PROBLEM REQUIREMENTS:
Please reproduce every record exactly as written, leaving out the pictures.
- Opening Delimiter -
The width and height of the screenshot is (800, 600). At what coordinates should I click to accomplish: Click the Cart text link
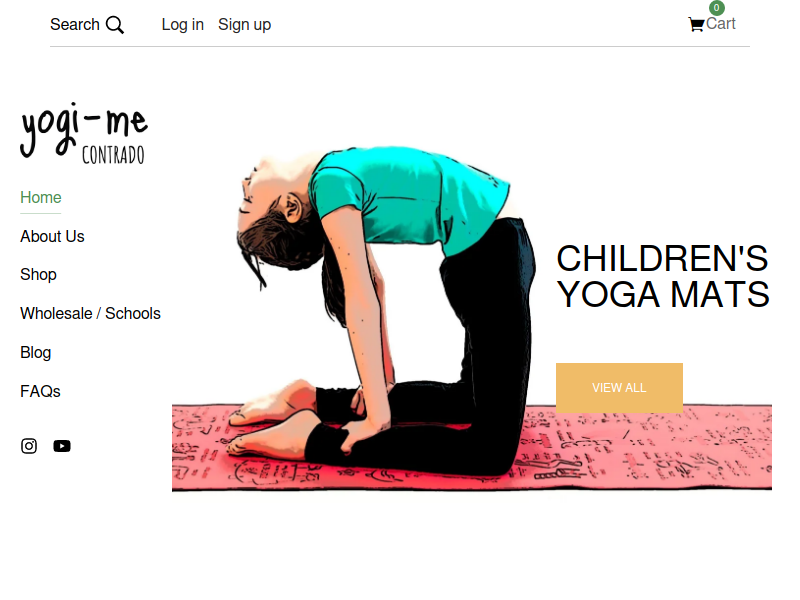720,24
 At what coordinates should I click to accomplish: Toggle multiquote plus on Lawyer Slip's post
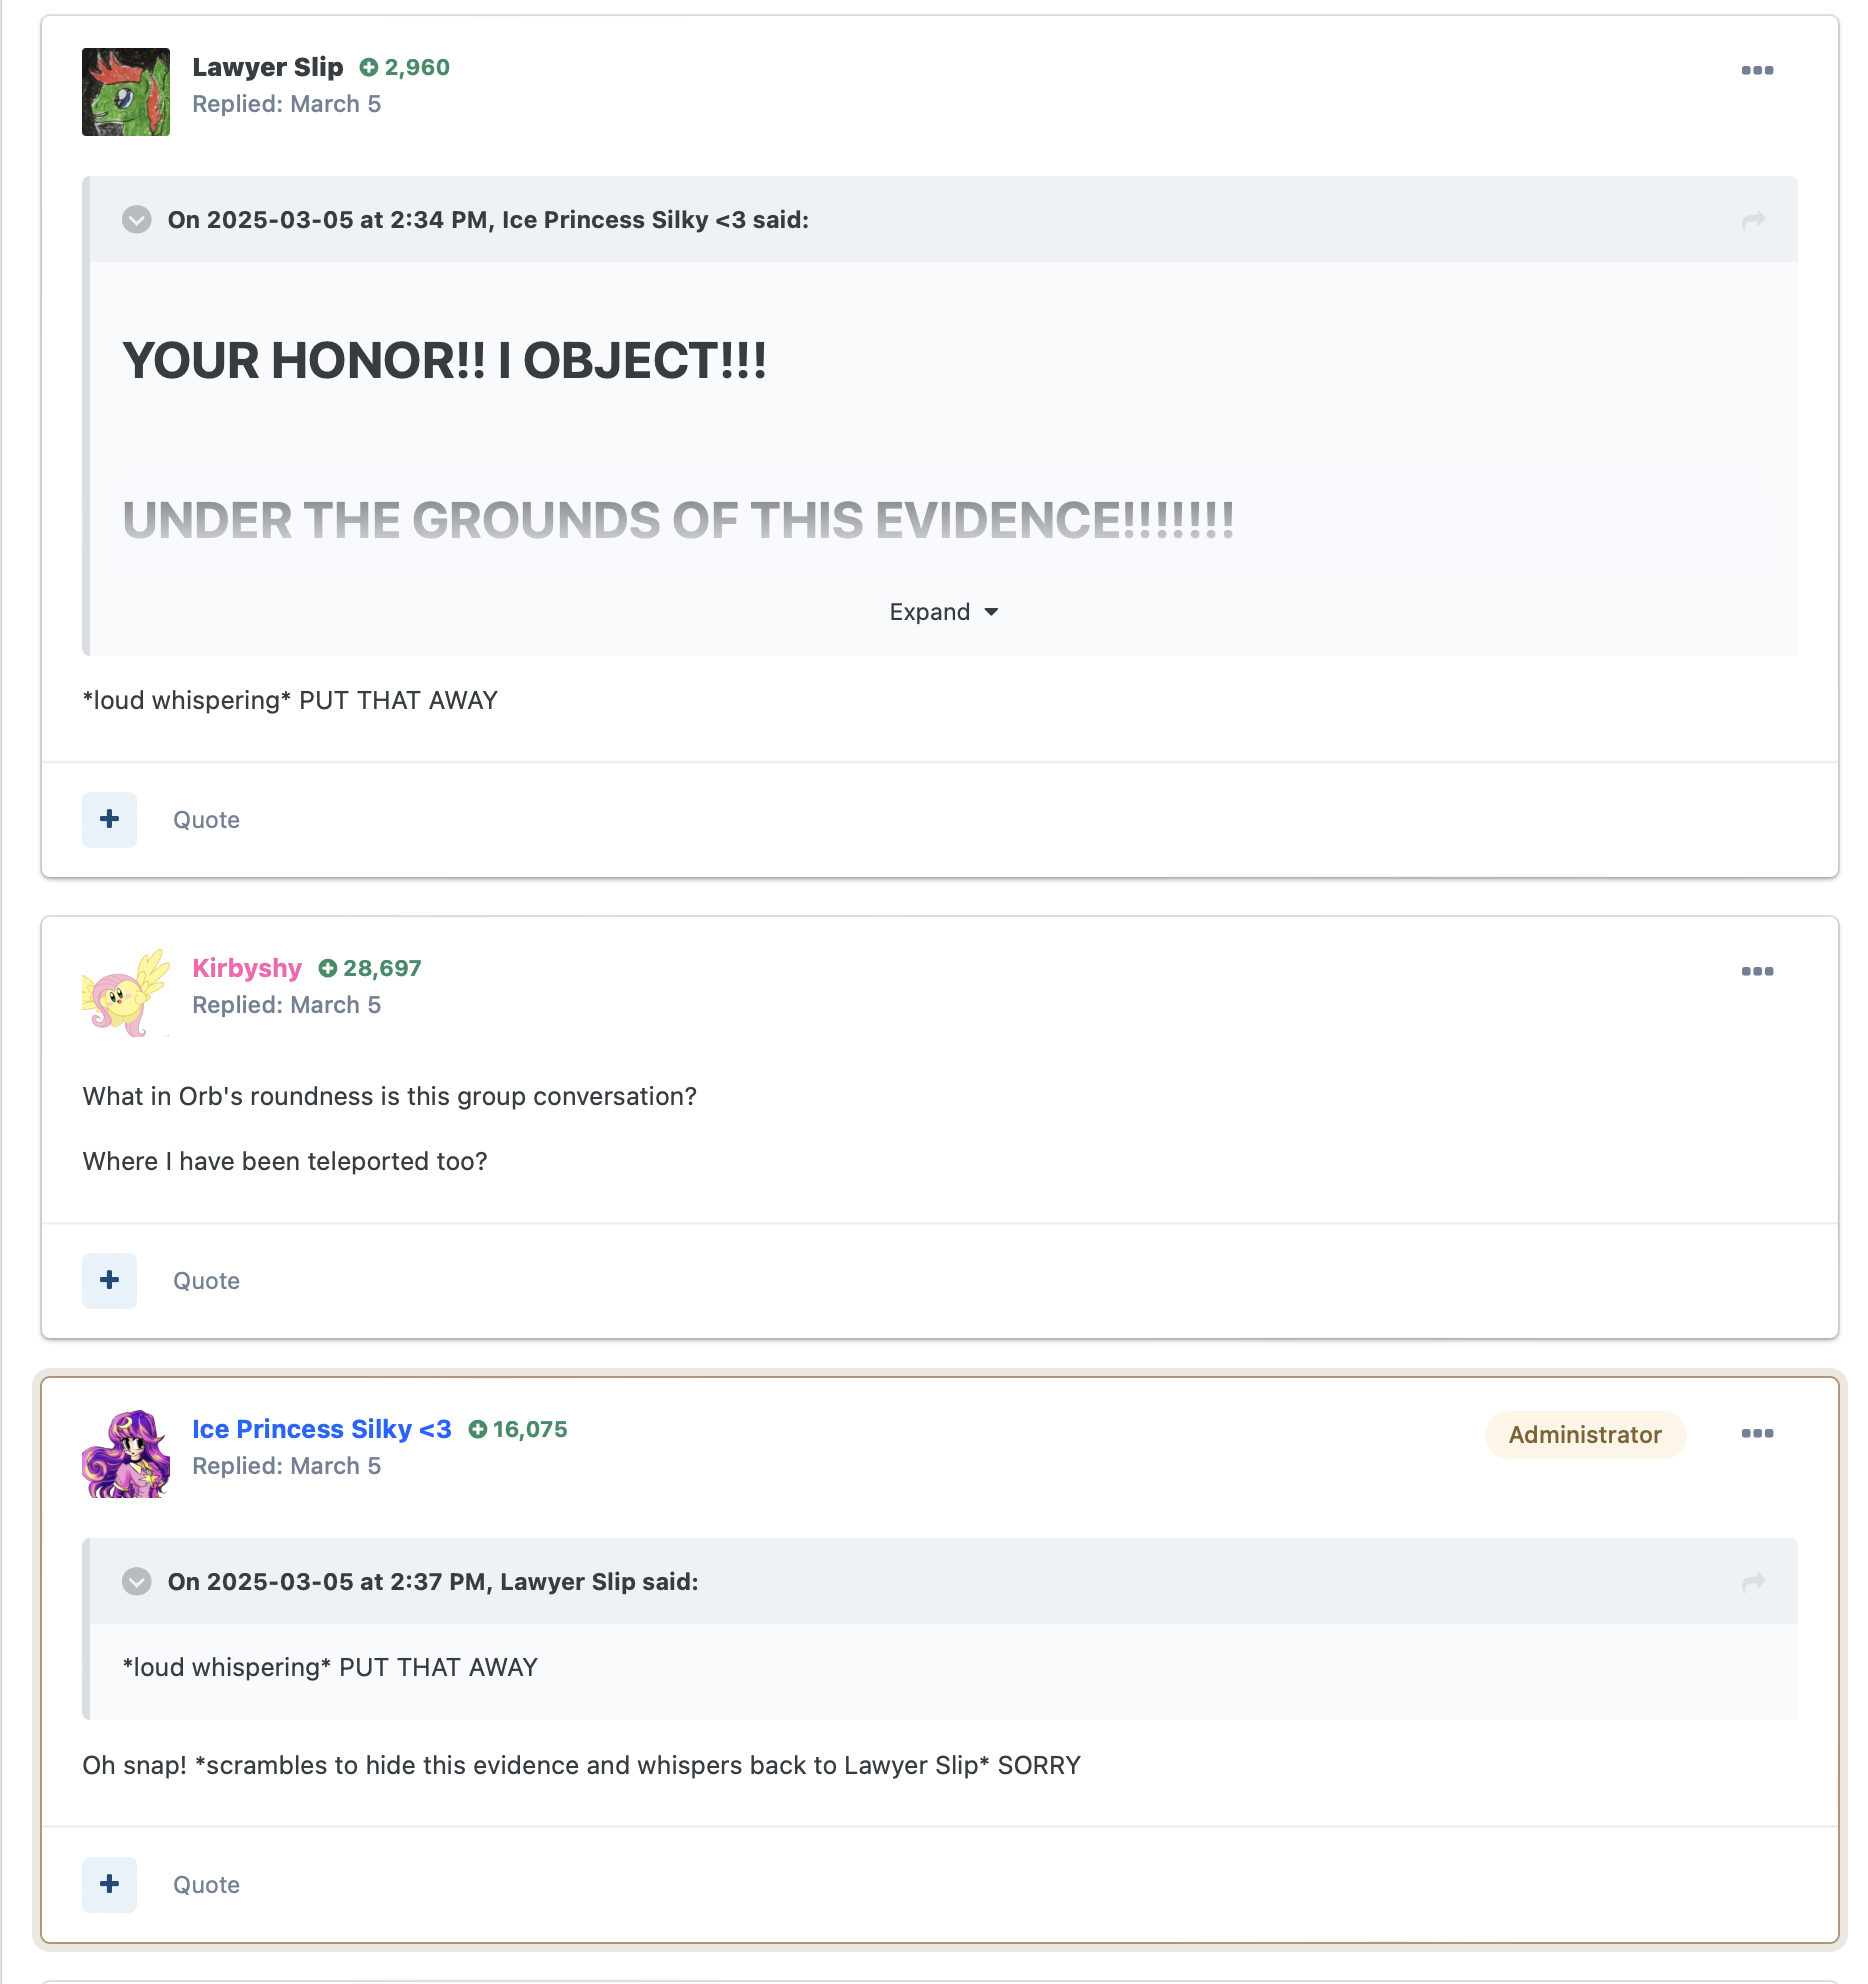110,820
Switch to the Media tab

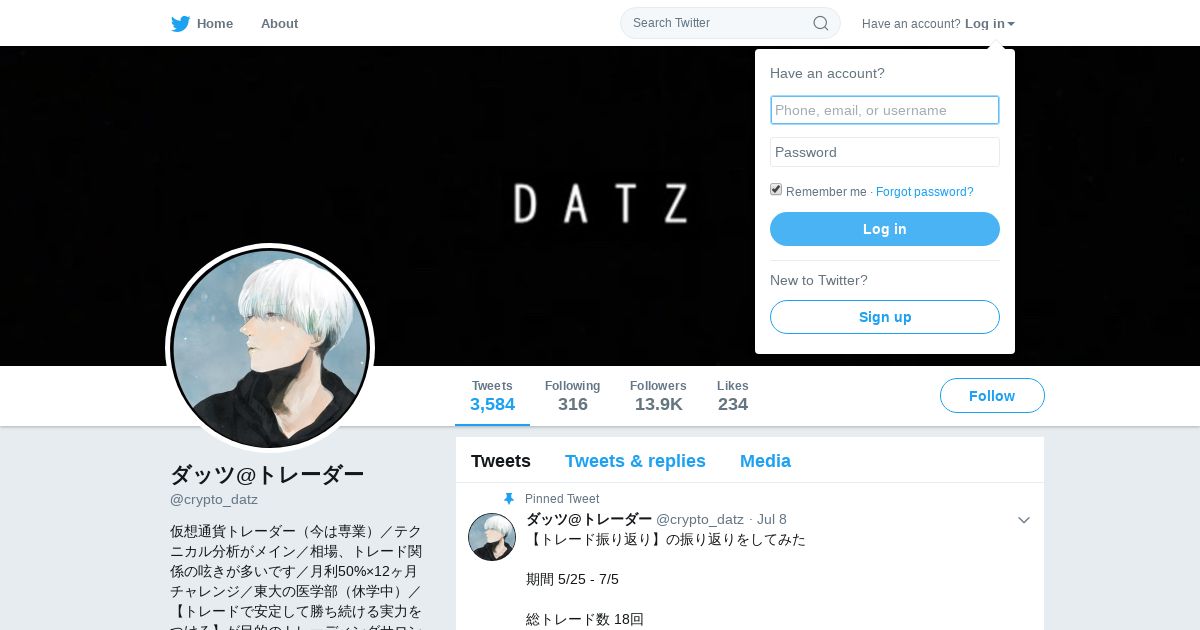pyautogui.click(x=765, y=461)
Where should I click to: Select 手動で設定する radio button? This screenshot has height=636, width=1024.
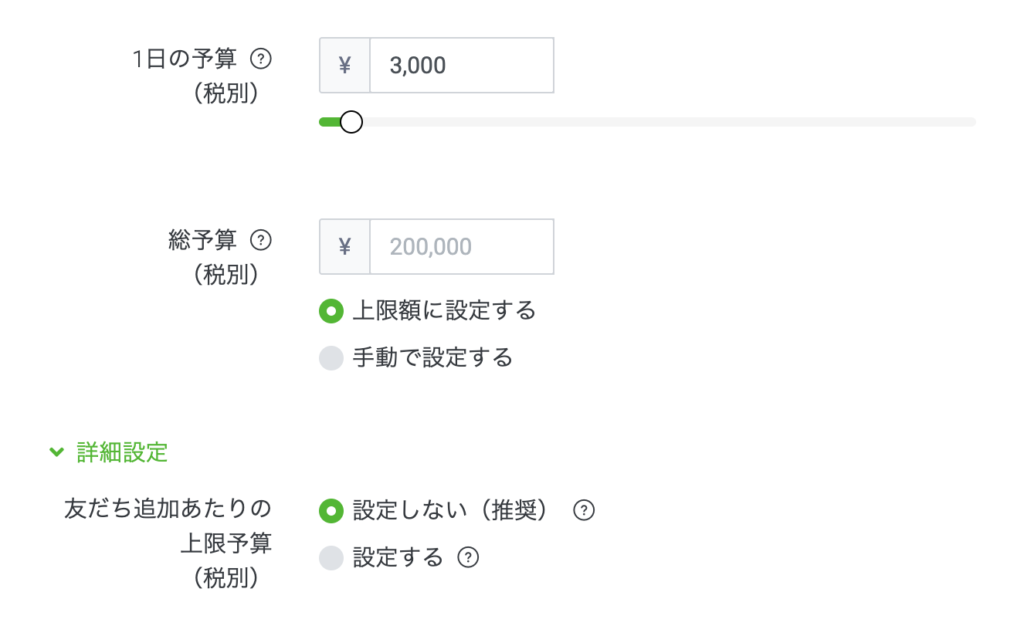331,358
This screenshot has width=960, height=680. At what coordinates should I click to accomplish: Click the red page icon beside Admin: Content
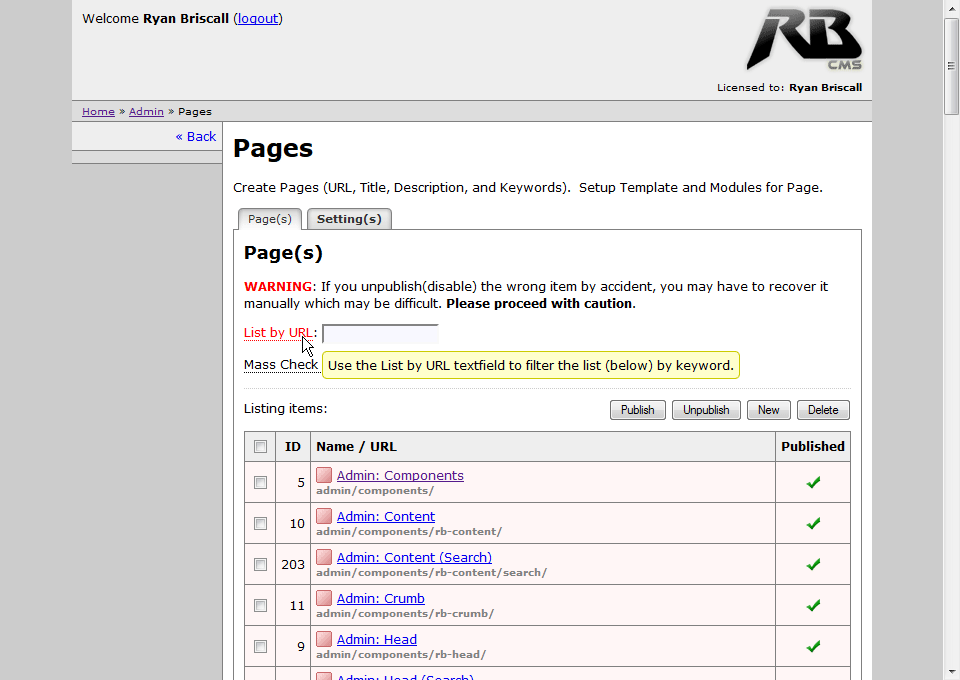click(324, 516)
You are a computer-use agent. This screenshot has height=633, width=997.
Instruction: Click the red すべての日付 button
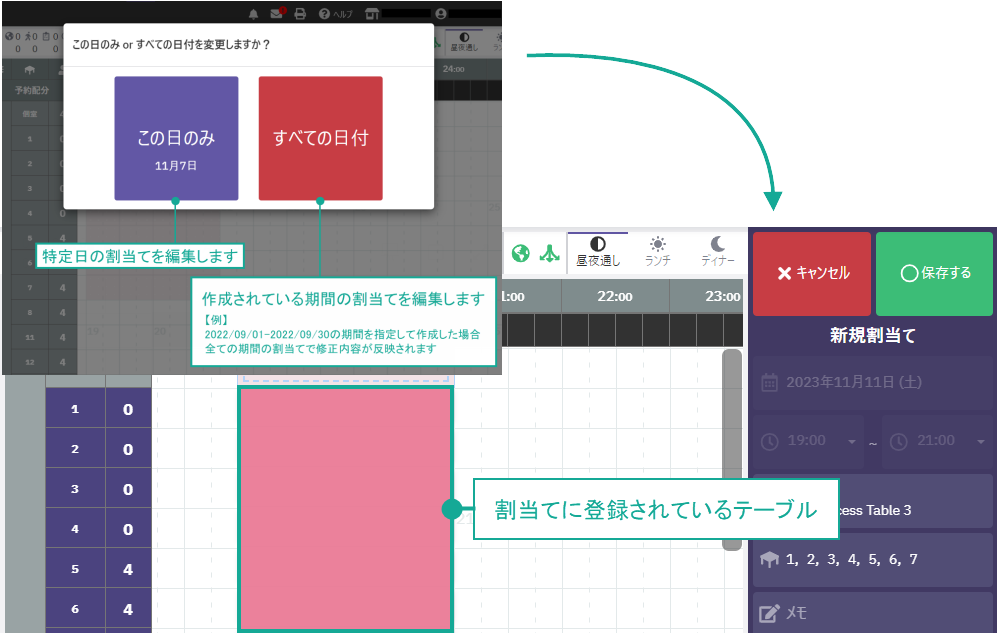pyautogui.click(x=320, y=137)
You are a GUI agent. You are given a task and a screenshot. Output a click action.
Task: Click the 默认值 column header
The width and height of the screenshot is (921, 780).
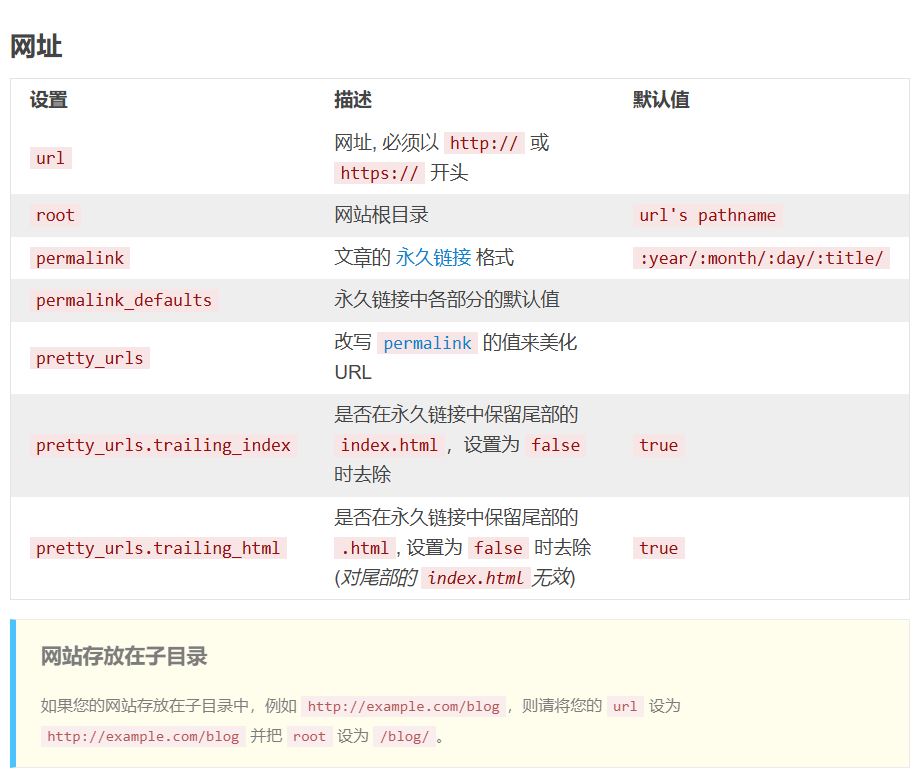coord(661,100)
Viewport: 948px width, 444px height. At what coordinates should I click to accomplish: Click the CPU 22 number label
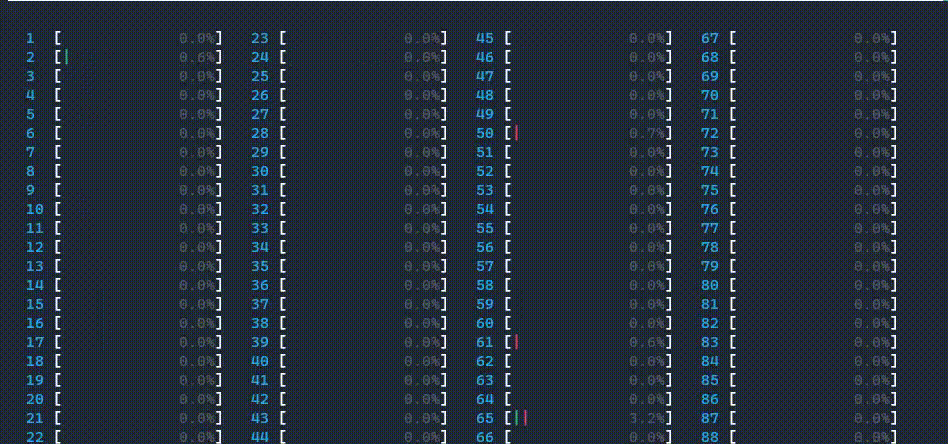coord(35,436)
- Closing Delimiter -
ANSWER BELOW:
The width and height of the screenshot is (800, 600). At what coordinates should I click to accomplish: Click the Cart text link
720,24
 At what coordinates should I click to accomplish: Toggle multiquote plus on Lawyer Slip's post
110,820
Switch to the Media tab

pyautogui.click(x=765, y=461)
Where should I click to: Select 手動で設定する radio button? This screenshot has height=636, width=1024.
331,358
This screenshot has width=960, height=680. At what coordinates should I click to accomplish: Click the red page icon beside Admin: Content
click(324, 516)
You are a computer-use agent. This screenshot has height=633, width=997.
Instruction: Click the red すべての日付 button
pyautogui.click(x=320, y=137)
You are a GUI agent. You are given a task and a screenshot. Output a click action.
Task: Click the 默认值 column header
The width and height of the screenshot is (921, 780).
coord(661,100)
Viewport: 948px width, 444px height. At what coordinates should I click to accomplish: Click the CPU 22 number label
coord(35,436)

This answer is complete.